Treatment schedule and estrogen receptor-status influence acquisition of doxorubicin resistance in breast cancer cells.

Breast cancer is the most common cancer in women for which doxorubicin is still the mainstay treatment. However, chemotherapy resistance is a major limitation in breast cancer treatment. Role of treatment schedule and estrogen receptor (ER) status in subtypes of breast cancers in acquired resistance development is not clear. Therefore, objective of this study was to evaluate whether the treatment schedule and ER status in breast cancer cells influence the doxorubicin resistance.

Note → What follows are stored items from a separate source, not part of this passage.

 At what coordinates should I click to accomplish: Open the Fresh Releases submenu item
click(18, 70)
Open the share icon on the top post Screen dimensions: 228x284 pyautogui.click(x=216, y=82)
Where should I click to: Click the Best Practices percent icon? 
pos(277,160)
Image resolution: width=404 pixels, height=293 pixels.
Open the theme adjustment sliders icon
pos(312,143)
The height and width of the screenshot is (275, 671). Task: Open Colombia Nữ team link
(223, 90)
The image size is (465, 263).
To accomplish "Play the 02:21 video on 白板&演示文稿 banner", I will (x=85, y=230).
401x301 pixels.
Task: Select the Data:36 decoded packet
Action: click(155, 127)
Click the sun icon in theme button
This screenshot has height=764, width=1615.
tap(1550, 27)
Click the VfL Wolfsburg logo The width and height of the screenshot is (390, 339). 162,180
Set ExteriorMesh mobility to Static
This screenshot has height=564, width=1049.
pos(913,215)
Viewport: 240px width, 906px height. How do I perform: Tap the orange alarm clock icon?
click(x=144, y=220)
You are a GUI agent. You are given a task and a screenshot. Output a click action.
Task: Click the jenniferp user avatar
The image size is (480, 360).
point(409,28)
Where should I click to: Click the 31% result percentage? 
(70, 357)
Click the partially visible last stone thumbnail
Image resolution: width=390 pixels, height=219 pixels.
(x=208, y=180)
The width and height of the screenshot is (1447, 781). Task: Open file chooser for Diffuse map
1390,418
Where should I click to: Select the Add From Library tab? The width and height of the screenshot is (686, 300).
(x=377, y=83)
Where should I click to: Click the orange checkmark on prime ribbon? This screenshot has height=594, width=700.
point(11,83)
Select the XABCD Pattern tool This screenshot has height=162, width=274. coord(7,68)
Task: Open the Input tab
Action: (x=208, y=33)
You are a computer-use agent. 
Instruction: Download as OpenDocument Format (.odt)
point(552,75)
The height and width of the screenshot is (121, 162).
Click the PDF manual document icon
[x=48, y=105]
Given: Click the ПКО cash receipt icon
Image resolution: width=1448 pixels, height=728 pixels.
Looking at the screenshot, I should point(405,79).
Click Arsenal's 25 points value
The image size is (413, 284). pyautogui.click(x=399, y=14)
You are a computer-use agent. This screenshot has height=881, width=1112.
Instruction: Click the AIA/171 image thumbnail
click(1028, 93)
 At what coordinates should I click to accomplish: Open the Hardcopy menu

To address these questions, ER-positive MCF-7 and triple-negative MDA-MB-231 breast cancer cell lines were given either continuous or intermittent exposure with clinically relevant concentration of doxorubicin and the influence of these two treatment strategies on resistance to drug sensitivity was evaluated. Results revealed that intermittent treatment but not the continuous treatment induced resistance in breast cancer cells against doxorubicin. MCF-7 cells developed relatively earlier and high level of resistance when compared to MDA-MB-231 cells. Acquisition of epithelial to mesenchymal transition (EMT) and cancer stem cell-like phenotype was also observed during resistance development in MCF-7 cells. Changes in the expression of selected marker genes including drug transporters confirmed doxorubicin resistance in these cells. In summary, this study suggests that acquisition of resistance against doxorubicin depends on the treatment schedule of this drug as well as the estrogen receptor-based subtypes of breast cancer. Additionally, acquisition of EMT and stem cell-like phenotype further provided a molecular basis for breast cancer subtype-dependent chemotherapeutic resistance development. Findings of this study will have significant clinical implications in optimizing the chemotherapy schedule to minimize chemoresistance in breast cancer patients.